Data records:
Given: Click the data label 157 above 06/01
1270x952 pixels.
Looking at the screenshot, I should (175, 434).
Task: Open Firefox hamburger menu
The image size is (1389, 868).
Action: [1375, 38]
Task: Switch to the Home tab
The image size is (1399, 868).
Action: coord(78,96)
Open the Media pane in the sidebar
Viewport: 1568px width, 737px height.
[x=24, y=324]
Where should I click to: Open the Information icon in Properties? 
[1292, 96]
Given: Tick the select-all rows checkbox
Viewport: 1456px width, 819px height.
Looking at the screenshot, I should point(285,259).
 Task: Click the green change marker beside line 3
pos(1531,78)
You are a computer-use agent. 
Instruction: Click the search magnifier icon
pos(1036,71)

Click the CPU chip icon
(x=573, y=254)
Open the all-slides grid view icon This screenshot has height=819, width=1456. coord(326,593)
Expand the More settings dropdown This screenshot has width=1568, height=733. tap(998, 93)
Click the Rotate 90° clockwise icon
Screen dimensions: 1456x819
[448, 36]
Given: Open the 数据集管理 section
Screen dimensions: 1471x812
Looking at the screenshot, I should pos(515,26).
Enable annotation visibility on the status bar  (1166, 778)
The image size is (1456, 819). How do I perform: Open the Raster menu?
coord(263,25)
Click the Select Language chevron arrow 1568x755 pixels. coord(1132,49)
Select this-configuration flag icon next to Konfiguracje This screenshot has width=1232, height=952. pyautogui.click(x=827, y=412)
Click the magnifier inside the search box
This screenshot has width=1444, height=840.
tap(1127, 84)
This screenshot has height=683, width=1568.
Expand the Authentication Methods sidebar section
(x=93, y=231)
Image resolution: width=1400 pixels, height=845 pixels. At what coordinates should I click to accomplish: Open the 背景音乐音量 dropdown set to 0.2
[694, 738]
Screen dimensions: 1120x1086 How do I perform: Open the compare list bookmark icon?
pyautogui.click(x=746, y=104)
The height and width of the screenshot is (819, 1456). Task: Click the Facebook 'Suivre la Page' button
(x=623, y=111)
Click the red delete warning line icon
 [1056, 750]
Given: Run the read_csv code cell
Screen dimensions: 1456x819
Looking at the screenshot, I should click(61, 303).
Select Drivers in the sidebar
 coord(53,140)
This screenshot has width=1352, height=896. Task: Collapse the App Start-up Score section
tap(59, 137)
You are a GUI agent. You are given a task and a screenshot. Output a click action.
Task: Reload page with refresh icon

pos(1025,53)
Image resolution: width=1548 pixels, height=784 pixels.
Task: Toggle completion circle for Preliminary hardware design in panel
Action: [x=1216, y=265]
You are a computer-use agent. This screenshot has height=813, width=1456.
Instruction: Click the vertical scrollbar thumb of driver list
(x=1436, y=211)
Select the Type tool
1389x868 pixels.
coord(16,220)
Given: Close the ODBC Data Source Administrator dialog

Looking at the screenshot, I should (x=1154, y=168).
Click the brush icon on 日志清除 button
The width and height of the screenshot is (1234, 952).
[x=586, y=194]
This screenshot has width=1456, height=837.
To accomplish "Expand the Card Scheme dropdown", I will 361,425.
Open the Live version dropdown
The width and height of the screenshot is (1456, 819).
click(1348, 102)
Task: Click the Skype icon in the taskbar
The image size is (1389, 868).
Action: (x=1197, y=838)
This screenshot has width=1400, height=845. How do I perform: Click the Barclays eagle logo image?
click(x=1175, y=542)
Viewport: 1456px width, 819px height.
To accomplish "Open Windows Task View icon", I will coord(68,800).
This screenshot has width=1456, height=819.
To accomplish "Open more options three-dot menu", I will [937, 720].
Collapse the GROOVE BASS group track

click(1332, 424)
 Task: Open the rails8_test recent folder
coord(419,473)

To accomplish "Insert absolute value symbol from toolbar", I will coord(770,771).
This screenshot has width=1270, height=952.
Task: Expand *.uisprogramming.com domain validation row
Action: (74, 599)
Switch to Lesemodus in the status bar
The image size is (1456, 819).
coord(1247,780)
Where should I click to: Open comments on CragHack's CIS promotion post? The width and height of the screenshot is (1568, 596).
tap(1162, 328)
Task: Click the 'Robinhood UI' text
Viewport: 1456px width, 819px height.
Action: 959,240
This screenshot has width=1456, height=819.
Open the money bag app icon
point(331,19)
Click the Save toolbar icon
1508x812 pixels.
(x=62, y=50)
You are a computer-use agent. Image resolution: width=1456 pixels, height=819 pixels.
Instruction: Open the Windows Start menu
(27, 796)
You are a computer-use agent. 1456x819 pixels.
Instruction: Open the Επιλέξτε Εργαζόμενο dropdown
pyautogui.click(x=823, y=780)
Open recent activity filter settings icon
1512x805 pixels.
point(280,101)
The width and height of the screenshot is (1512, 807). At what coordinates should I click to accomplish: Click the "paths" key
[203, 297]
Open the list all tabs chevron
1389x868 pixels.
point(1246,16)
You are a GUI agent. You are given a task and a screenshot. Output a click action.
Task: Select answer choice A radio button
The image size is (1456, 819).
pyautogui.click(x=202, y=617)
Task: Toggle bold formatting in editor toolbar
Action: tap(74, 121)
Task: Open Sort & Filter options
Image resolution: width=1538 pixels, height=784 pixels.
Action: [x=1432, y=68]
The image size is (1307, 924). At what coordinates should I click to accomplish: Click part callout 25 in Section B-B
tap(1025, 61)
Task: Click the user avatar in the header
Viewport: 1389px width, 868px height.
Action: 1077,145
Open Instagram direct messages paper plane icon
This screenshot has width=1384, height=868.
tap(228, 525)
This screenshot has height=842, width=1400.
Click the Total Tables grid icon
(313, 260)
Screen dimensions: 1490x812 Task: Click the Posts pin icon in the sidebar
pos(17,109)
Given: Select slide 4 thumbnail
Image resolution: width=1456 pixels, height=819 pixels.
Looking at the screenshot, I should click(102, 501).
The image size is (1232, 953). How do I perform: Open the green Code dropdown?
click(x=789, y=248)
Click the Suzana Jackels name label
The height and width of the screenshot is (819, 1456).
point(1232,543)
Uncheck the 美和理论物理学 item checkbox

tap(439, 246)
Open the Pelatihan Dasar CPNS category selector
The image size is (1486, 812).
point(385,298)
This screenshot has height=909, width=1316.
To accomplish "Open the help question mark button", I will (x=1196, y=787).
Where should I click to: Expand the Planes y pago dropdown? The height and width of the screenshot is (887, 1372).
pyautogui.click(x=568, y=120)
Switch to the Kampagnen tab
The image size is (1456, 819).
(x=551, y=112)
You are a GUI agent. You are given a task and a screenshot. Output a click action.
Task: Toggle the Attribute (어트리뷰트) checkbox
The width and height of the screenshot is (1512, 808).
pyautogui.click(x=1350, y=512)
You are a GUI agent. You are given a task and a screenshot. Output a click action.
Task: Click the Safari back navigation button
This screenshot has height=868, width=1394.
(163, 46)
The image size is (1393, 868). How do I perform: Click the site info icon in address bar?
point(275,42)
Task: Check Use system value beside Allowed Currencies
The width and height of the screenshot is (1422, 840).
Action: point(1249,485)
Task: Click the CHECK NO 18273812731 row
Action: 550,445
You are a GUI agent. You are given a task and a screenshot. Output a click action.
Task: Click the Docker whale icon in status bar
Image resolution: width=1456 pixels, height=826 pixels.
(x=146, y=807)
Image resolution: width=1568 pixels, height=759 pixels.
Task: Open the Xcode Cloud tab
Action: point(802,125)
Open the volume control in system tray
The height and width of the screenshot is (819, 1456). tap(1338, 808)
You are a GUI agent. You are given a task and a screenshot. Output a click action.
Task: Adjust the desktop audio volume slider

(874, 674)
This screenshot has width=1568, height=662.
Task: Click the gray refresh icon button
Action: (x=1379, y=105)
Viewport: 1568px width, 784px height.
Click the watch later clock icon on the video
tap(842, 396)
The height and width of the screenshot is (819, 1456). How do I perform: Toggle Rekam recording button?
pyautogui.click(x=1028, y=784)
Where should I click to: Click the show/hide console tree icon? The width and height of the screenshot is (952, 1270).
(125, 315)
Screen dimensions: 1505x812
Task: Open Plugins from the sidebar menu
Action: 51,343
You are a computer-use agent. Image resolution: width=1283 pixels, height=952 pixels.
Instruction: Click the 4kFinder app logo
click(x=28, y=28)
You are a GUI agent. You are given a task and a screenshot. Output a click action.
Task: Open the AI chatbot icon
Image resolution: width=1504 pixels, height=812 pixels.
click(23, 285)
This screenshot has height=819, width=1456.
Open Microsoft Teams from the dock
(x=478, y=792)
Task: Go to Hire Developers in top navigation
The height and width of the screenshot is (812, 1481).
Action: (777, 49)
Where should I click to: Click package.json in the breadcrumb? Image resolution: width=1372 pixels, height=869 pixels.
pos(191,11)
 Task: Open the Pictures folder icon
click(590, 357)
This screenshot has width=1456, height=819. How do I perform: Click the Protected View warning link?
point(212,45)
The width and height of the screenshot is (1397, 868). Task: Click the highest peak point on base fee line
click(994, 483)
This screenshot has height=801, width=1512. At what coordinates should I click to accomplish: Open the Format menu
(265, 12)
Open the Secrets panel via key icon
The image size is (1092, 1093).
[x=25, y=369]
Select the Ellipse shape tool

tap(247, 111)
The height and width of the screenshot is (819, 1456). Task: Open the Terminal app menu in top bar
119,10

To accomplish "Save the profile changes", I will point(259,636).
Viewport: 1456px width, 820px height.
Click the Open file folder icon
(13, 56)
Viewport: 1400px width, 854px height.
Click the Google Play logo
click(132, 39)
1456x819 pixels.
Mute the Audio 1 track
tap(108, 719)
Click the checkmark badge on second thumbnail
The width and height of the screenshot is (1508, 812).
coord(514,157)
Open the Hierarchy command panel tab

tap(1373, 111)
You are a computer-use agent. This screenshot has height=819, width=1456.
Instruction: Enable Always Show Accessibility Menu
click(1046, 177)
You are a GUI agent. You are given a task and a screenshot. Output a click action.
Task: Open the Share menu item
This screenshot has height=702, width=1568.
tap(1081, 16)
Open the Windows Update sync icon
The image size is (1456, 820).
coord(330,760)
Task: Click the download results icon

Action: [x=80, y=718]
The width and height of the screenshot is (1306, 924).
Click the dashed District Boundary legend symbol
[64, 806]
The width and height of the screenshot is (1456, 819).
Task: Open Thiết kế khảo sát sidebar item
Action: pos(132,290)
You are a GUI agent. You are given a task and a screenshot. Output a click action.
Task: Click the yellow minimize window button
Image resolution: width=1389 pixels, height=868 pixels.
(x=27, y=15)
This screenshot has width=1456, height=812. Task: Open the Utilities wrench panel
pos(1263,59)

Exercise prompt: From the data above, copy every line where "settings" appears.

Written answer:
Expand the More settings dropdown This screenshot has width=1568, height=733. tap(998, 93)
Open recent activity filter settings icon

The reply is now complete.